**PROBLEM TO WORK ON:** Recast the data from the line with "You are a computer-use agent. Viewport: 557px" up to and including the line with "point(12,72)" as a Markdown table with the columns Row and Line, one numbered row per line and blank lines left out.

BEGIN MATERIALS PROVIDED

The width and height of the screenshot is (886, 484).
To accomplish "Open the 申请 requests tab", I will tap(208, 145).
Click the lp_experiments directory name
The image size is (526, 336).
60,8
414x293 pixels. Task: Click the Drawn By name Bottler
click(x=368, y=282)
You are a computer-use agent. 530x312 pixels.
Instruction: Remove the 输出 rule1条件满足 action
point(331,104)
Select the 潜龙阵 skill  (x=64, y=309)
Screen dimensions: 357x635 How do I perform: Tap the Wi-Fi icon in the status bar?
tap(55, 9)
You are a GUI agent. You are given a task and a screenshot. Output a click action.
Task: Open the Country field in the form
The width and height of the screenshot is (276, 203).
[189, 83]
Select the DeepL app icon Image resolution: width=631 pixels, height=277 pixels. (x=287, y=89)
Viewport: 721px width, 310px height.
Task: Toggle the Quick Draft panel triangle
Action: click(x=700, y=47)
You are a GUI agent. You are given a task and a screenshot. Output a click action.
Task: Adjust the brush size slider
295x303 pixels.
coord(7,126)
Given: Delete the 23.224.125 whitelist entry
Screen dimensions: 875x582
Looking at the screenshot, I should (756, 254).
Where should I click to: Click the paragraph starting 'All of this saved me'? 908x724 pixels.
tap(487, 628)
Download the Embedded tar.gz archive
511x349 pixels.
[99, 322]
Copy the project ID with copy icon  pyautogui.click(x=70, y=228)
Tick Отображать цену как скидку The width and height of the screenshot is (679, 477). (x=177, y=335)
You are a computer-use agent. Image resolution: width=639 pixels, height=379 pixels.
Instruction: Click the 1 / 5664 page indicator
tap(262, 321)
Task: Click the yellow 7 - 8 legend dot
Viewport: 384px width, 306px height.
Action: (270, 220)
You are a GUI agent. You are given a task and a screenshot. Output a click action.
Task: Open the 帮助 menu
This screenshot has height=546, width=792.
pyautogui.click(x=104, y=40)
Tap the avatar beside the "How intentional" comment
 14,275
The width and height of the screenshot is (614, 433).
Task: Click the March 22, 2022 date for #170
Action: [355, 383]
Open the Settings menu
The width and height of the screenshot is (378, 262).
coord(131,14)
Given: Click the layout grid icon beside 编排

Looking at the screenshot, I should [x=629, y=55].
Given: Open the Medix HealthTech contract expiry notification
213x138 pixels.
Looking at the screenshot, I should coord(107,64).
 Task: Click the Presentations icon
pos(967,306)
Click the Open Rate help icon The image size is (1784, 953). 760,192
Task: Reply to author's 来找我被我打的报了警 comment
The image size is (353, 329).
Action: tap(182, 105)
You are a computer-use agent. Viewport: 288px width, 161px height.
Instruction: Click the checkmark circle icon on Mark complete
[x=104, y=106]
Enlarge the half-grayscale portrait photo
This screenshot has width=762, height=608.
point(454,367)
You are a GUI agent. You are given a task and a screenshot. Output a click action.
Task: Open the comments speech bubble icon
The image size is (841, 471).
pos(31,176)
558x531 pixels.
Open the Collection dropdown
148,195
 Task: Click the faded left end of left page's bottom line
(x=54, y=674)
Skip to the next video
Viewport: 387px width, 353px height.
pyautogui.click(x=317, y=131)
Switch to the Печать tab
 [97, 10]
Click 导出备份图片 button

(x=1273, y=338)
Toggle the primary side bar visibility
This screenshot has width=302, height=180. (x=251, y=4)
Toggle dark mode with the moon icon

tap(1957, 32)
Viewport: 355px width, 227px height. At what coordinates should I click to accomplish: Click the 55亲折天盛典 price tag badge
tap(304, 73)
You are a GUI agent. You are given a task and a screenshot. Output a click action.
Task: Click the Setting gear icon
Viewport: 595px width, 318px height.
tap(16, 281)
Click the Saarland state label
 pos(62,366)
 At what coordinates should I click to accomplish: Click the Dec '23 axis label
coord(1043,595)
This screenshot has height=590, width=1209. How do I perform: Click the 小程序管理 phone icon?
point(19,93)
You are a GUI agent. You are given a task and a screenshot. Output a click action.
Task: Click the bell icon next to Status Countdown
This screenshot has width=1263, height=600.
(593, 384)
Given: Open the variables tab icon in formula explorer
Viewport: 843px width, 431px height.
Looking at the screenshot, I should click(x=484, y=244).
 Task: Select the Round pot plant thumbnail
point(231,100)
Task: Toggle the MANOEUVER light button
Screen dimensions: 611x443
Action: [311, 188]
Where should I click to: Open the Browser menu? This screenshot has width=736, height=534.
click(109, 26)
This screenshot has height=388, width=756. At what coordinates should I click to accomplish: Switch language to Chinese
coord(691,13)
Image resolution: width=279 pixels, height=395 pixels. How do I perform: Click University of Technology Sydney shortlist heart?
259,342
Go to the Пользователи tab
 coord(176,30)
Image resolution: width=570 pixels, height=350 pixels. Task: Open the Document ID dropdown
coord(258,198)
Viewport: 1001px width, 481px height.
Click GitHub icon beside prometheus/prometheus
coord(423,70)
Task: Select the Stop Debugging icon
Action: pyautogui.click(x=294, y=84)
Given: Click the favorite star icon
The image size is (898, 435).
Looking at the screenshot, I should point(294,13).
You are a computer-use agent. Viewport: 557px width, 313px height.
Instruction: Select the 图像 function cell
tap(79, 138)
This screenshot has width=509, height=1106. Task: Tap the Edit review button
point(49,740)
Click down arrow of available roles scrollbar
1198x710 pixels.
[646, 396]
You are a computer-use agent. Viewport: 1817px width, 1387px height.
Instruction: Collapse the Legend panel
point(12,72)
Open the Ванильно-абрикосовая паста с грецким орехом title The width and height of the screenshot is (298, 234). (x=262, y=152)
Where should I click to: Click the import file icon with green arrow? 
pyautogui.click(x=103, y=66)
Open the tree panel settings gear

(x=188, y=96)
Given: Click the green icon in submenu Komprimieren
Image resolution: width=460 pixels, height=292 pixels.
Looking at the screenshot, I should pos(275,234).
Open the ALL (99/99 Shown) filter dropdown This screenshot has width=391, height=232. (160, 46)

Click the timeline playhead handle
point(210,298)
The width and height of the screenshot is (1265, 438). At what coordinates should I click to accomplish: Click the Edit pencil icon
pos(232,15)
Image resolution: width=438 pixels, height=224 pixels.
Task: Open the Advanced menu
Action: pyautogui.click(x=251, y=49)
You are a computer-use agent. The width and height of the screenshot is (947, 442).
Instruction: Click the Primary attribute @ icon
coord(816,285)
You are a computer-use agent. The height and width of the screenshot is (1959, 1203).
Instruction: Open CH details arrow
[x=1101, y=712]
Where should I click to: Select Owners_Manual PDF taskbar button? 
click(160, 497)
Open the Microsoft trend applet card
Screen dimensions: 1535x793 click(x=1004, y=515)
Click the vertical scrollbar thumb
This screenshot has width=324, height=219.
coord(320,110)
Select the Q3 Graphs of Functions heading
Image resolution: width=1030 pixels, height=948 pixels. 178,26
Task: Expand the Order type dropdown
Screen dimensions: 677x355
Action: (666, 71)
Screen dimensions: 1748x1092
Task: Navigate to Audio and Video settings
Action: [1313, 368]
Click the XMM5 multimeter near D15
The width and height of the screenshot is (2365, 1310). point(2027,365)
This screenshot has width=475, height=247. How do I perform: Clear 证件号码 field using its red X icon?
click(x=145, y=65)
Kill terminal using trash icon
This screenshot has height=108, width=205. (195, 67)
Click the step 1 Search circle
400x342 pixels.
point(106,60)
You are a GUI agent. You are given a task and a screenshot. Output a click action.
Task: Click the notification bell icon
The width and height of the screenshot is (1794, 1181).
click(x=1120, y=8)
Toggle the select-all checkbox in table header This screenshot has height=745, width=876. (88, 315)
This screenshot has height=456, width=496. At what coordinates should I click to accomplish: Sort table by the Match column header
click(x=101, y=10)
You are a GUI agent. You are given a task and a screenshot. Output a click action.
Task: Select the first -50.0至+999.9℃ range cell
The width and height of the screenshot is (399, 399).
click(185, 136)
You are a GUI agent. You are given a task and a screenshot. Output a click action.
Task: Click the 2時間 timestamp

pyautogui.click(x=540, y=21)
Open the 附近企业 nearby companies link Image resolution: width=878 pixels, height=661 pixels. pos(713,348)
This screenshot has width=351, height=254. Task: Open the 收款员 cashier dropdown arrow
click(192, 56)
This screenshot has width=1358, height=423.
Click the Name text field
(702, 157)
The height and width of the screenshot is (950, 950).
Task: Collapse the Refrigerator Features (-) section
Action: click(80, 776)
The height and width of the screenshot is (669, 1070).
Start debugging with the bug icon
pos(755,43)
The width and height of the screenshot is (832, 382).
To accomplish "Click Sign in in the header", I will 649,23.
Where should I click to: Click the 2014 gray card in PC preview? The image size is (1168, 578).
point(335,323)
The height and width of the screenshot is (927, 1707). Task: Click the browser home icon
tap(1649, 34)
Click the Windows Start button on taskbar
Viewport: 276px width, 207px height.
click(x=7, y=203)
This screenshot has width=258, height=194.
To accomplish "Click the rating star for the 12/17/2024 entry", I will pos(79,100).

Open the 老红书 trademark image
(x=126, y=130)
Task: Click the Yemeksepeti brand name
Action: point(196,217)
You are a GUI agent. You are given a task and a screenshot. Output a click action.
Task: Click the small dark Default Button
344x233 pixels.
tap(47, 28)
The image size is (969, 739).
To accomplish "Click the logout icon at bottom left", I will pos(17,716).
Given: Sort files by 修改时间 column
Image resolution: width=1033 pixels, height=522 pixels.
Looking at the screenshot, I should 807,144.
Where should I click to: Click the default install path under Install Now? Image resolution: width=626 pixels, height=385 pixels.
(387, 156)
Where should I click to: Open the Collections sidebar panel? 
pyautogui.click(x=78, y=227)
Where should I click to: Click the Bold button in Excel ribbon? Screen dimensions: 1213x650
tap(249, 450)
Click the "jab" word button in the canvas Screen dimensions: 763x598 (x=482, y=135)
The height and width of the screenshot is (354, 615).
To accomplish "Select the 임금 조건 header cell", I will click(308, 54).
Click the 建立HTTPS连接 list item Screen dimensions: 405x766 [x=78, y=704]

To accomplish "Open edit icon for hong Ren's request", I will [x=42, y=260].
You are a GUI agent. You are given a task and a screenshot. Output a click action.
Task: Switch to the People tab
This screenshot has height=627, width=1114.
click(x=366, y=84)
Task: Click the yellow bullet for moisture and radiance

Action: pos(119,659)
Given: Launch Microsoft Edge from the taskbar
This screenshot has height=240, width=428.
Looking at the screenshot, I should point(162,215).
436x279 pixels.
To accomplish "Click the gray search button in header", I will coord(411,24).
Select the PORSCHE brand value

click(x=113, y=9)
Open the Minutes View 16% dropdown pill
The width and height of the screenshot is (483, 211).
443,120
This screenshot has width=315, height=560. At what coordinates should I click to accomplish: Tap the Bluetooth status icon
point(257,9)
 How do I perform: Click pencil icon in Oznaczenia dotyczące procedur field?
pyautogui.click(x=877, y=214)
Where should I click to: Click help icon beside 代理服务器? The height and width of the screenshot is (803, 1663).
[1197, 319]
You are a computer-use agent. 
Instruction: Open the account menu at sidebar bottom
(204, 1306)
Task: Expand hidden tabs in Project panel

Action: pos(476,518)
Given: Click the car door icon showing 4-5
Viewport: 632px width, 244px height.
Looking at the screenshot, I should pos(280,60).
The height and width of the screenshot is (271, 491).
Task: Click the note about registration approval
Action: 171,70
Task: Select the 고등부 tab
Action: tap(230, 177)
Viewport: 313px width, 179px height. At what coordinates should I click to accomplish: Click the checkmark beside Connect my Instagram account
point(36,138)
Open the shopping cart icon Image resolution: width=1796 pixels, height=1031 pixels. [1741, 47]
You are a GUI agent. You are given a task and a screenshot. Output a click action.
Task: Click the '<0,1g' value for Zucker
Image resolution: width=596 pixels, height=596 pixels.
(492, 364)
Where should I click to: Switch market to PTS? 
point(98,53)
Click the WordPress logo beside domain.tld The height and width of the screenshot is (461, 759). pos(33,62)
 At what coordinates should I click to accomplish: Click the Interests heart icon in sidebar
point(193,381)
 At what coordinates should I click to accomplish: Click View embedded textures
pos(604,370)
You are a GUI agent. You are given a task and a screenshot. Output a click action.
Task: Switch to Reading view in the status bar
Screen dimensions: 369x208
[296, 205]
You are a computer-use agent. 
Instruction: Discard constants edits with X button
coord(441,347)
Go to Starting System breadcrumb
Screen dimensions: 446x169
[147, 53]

END MATERIALS PROVIDED

**EXPECTED ANSWER:**
| Row | Line |
|---|---|
| 1 | You are a computer-use agent. Viewport: 557px width, 313px height. |
| 2 | Instruction: Select the 图像 function cell |
| 3 | tap(79, 138) |
| 4 | This screenshot has width=509, height=1106. Task: Tap the Edit review button |
| 5 | point(49,740) |
| 6 | Click down arrow of available roles scrollbar |
| 7 | 1198x710 pixels. |
| 8 | [646, 396] |
| 9 | You are a computer-use agent. Viewport: 1817px width, 1387px height. |
| 10 | Instruction: Collapse the Legend panel |
| 11 | point(12,72) |